View Full Version : Misguided jealousy?
TheAtticusFinch
12/13/07, 11:55 AM
Ok so here's the deal, I've been in a relationship with this girl for about 3 months now. She's the first girl I've been with in about a year and a half. I had a really bad break up that time and it took me until finding the girl I'm with now until I finally put it behind me. It feels really nice to, I guess, be in love again. She compliments everything in my personality and we're really crazy about eachother. Our relationship was rock solid up until a few weeks ago. She's 2 years younger than me and is still a Senior in high school. She was running a fashion show at her school and was spending alot of time with a friend of hers, a guy that she's known for quite some time. He had had a girlfriend but she recently broke up with him and now I find them spending alot of time together after school and stuff. She drives him home and hang out at his house with him and all that. She tells me that he's like a best friend to her, but she feels he might be developing feelings. He knows she's with me but that doesn't really make me feel too much better.

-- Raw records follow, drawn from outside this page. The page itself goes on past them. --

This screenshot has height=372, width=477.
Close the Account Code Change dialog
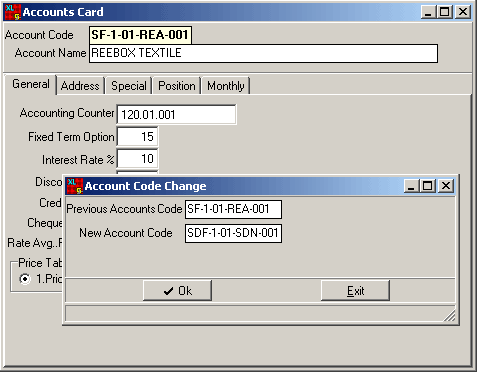pos(446,186)
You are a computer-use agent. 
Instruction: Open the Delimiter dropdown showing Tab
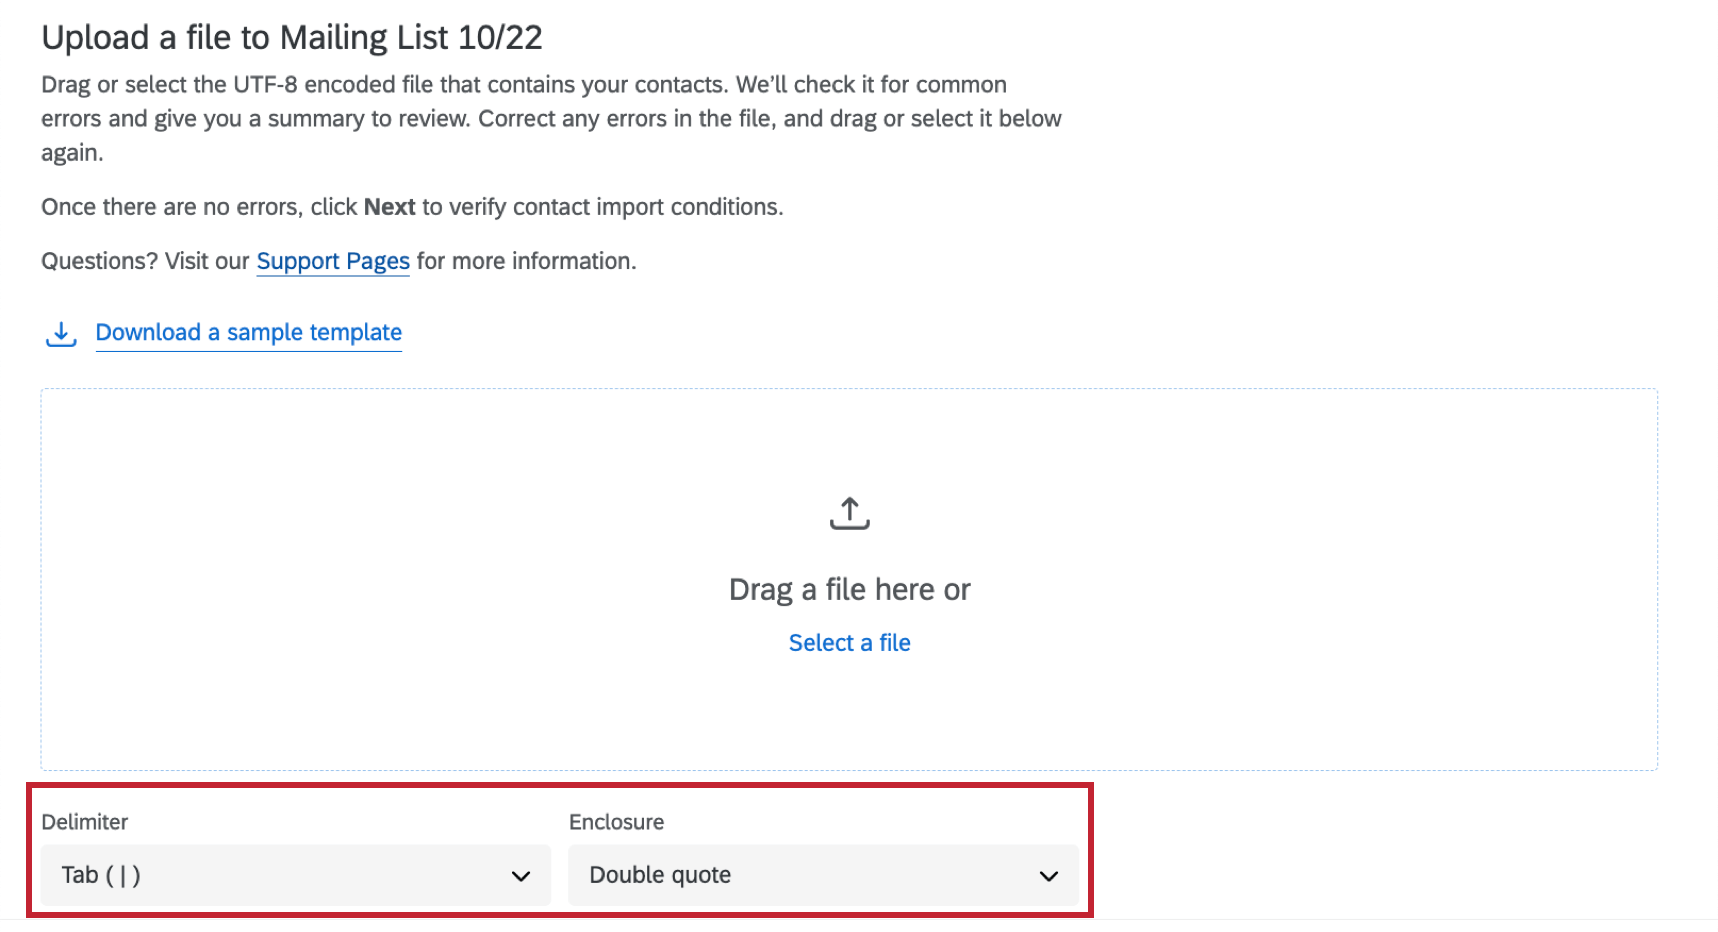[x=295, y=875]
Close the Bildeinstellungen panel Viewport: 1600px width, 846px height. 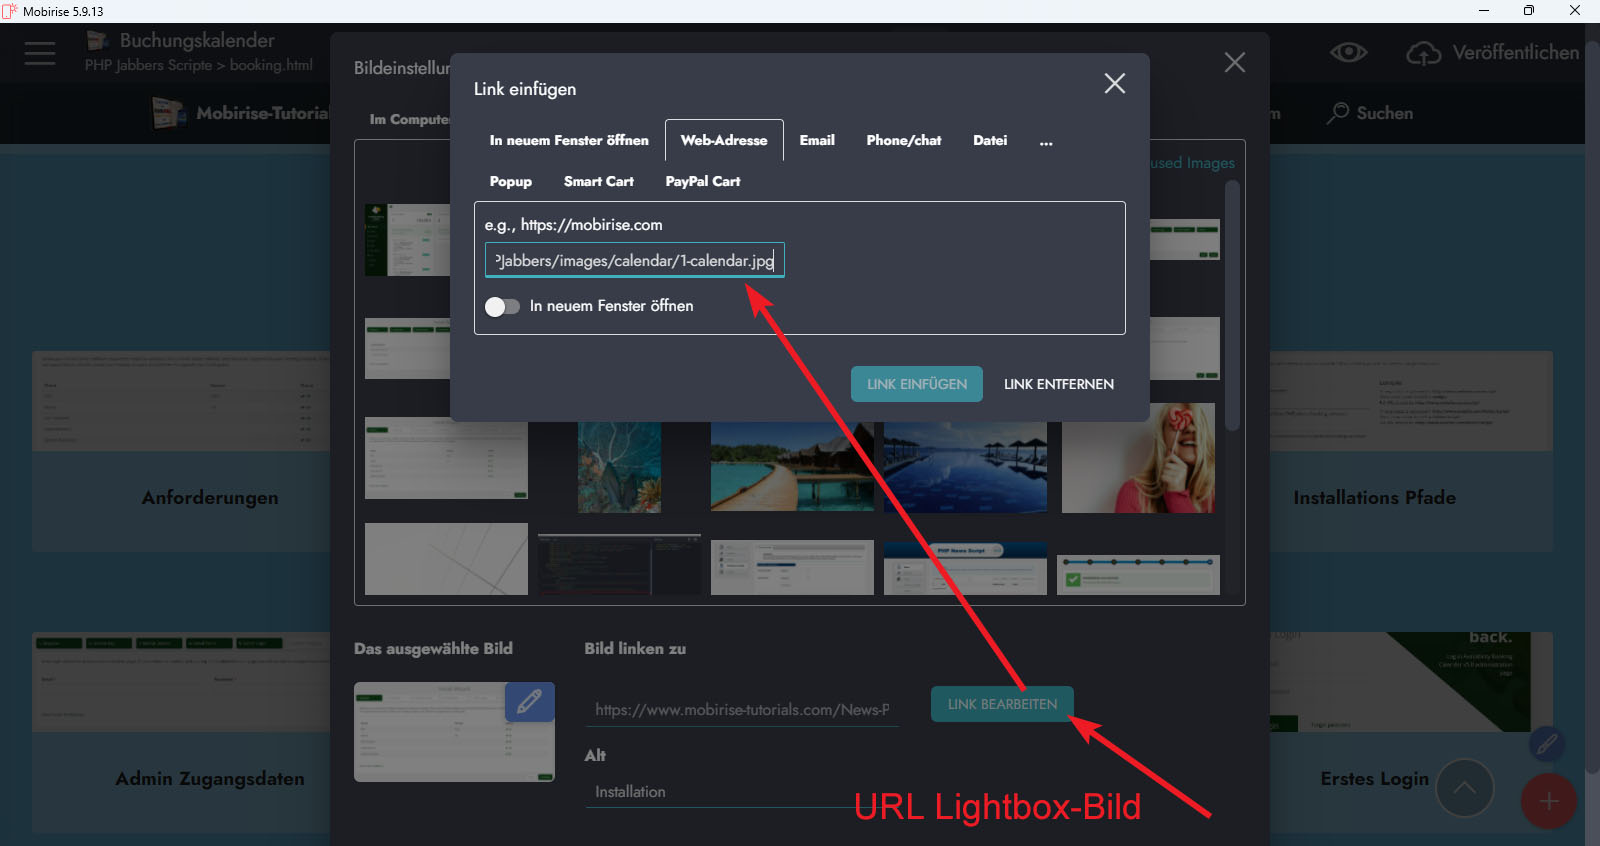pos(1234,63)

We don't see eachother as much as we used to and whenever we do, she likes to talk about him and the stuff they did in school. He calls her while we're together, and usually is upset over something. I know it would be in my right to be upset or jealous over this stuff, but here's the catch... he lives in a 3 room apartment with his dad and has close to nothing in his life, especially after his girlfriend left him. Having my girlfriend as a close friend, both she and I feel, helps him out alot. I know it would be wrong of me to expect her not to see him as much, because I know she wants to be there for him. It just seems like we haven't been the same since this all started. She's told me she's been feeling really stressed out and I want to play it cool so as not to make things worse. I just can't help feeling that she'd rather be hanging out with him then hanging out with me. So I'm in a position right now where being a jealous boyfriend will end up blowing up in my face. What should I do?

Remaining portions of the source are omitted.